Self-management, as it turns out, was Kowalska’s theme for A Détacher’s Fall/Winter 2016 collection, which she debuted on Thursday (Feb. 11), the first day of New York Fashion Week.

NEW YORK, NY - FEBRUARY 11: Designer Mona Kowalska poses backstage at A Detacher fashion show during Fall 2016 New York Fashion Week at Pier 59 on February 11, 2016 in New York City. (Photo by Jacopo Raule/Getty Images)
Mona Kowalska.
Image: Getty Images/Jacopo Raule

This comes at a turbulent time in fashion, as designers negotiate and when to show collections with global customers, fast fashion, and the internet collapsing the industry’s once-tidy calendar into a confusing, rushed, and stressful mess. (Also: Kanye.)

Some labels, such as Burberry and Versus Versace, will show clothes that will be available in stores immediately after the show. Others, such as Tom Ford, are sitting the season out. Kowalska finds that showing her collection to press, buyers, and the public the old-fashioned way—which is to say, two seasons per year, about six months before the clothes are available—still works for her.

And her Fall 2016 collection, filled with her signature cozy knits, wood-heeled shoes, cocoon-y shapes, and flattering colors, didn’t disappoint. Backstage before her show, Kowalska said the challenge was finding a way to embrace all these beloved elements and design a cohesive collection by inclusion, rather than omission.

fashion week
A Détacher, Fall/Winter 2016.
Image: Courtesy/Elizabeth Lippman

“I’ve always had a little chaps fascination, so there’s a skirt that references chaps,” said Kowalska. “There’s big knit coats that are very Victorian in feeling, have that somberness, that Victorian thing. There’s oversize. There’s a little motorcycle reference. So I kind of really went for it.”

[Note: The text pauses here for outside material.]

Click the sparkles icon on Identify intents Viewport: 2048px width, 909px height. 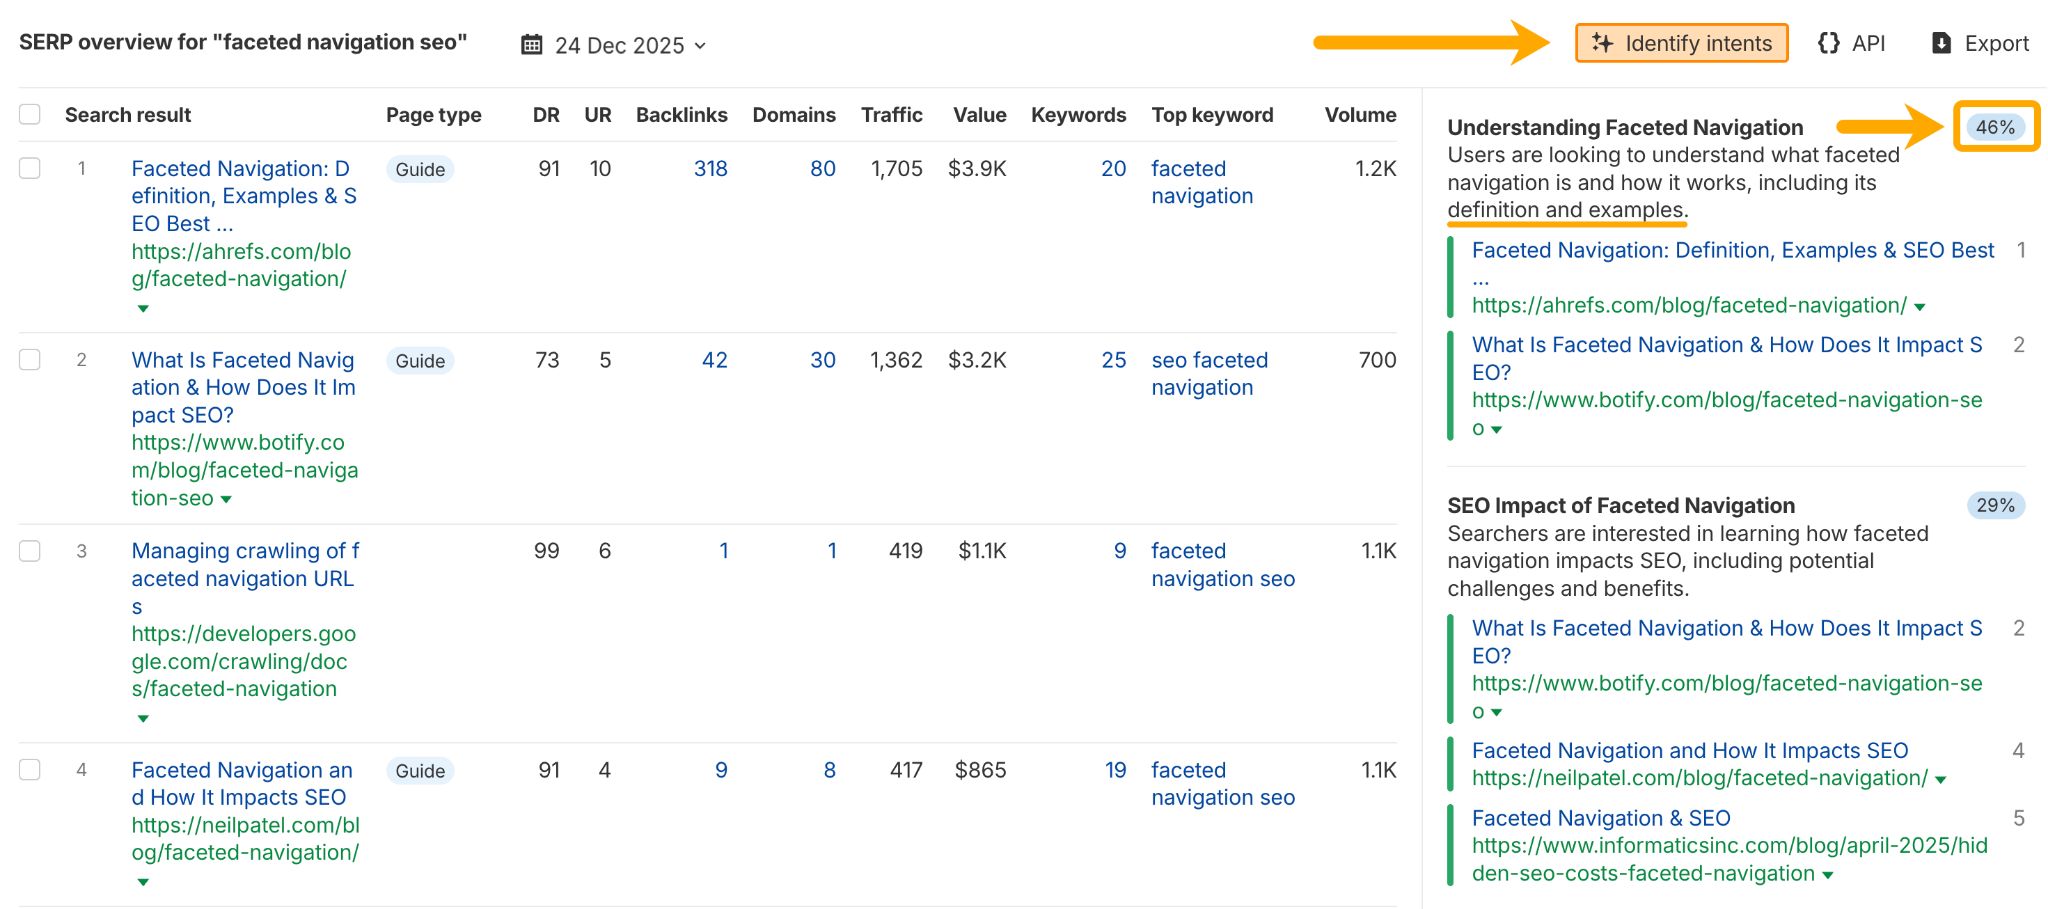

As guests found their seats, the TedX Talk, “Multiply Your Time,” by motivational speaker Rory Vaden, piped over the speakers—not your average fashion show soundtrack: ”There is no such thing as time management. You can’t manage time, time continues on whether we like it or not…Really, there is only self-management.”

Kowalska’s enviable style of working has strong echoes of Vaden, who emphasizes automating and delegating tasks where possible, and selectively performing those that will improve one’s “tomorrow.” At A Détacher, full-time employees work four days per week. The designer is careful to delegate organizational tasks, rather than the design work she loves.

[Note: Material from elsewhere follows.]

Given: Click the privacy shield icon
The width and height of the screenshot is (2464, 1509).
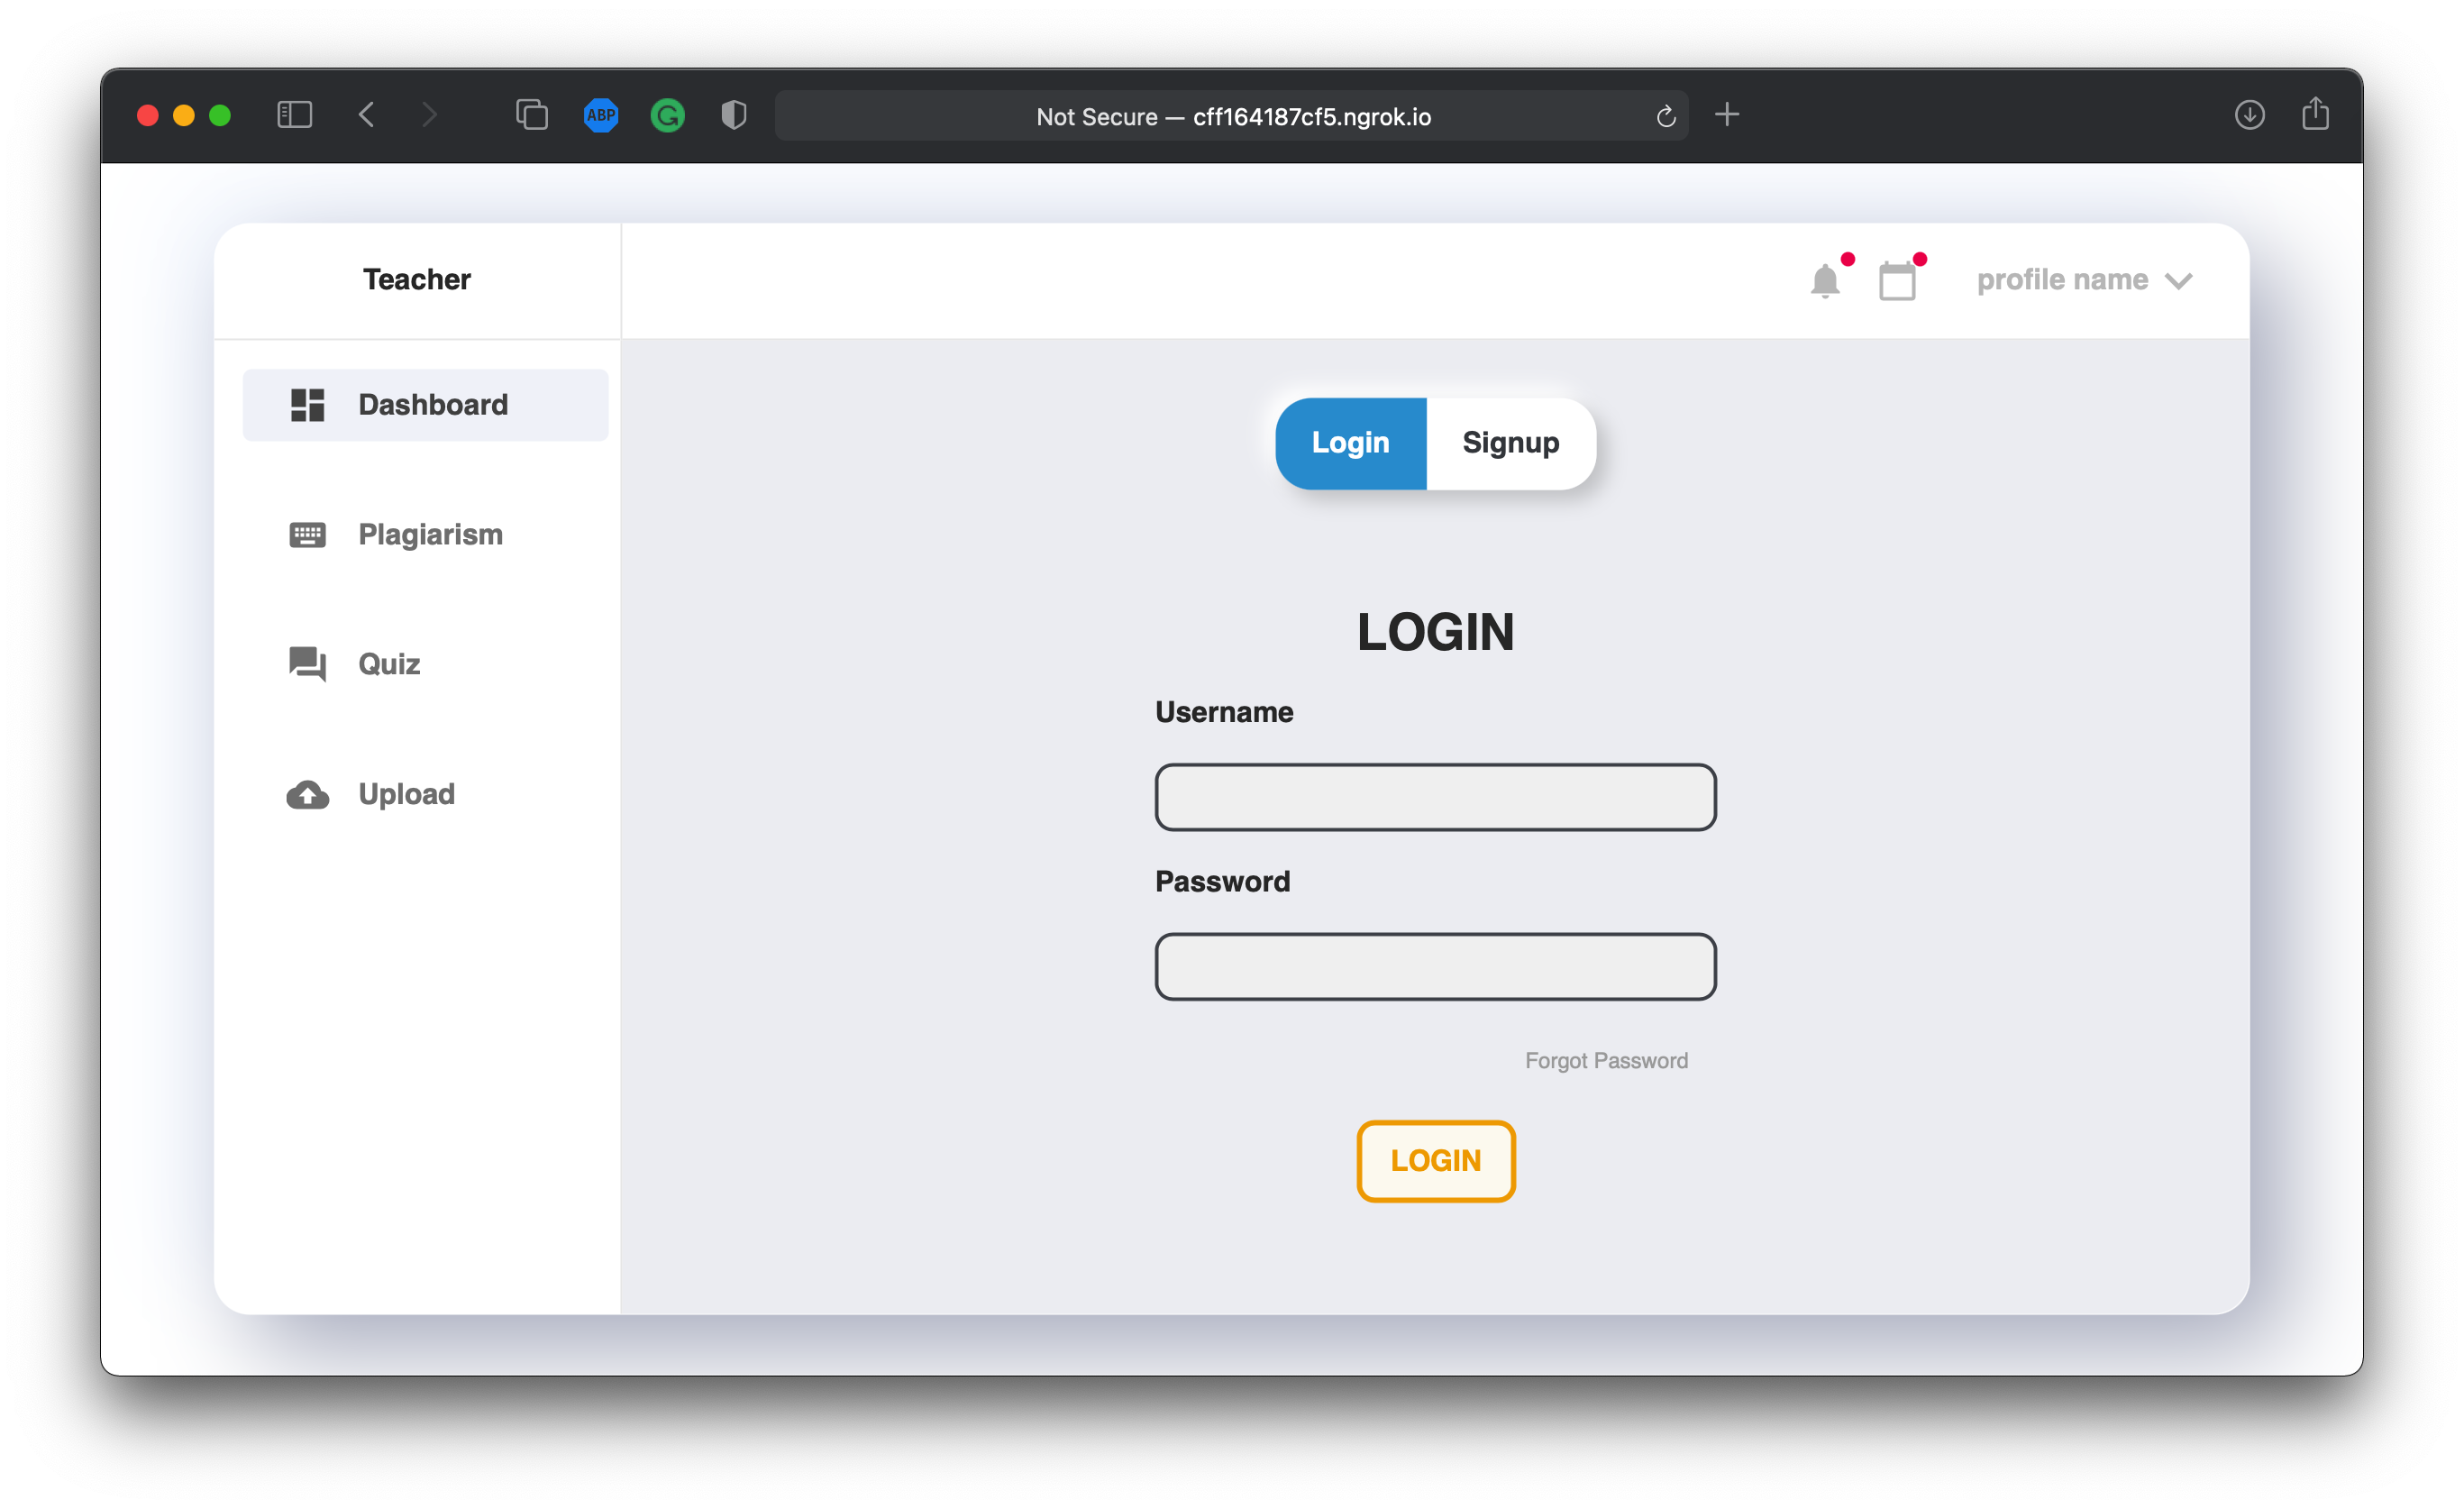Looking at the screenshot, I should 734,115.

NEW YORK, NY - FEBRUARY 11: Details at A Detacher Runway Fall 2016 New York Fashion Week at Pier 59 on February 11, 2016 in New York City. (Photo by Fernanda Calfat/Getty Images)
A layered approach.
Image: Getty Images/Fernanda Calfat

“Try to set up a company that privileges what you enjoy,” Kowalska told Fashionista in 2015. ”Delegate the things you’re not good at.”

Kowalska said she personally struggles daily to balance her impatience and her exacting tendencies. This season, that played out in the long time it took to nail the structure of a round-shouldered coat. It took a few iterations, but once they got that shoulder right, they could extrapolate it throughout the collection.

“Sometimes things just take the time that they take,” said Kowalska.

Still, no one can use a deadline quite like a perfectionist—which may be the greatest purpose fashion shows still serve for designers.

“At some point it does have to end,” said Kowalska. “ You kind of just say, ‘This is the best I could do now.’”

That round-shouldered coat opened the show.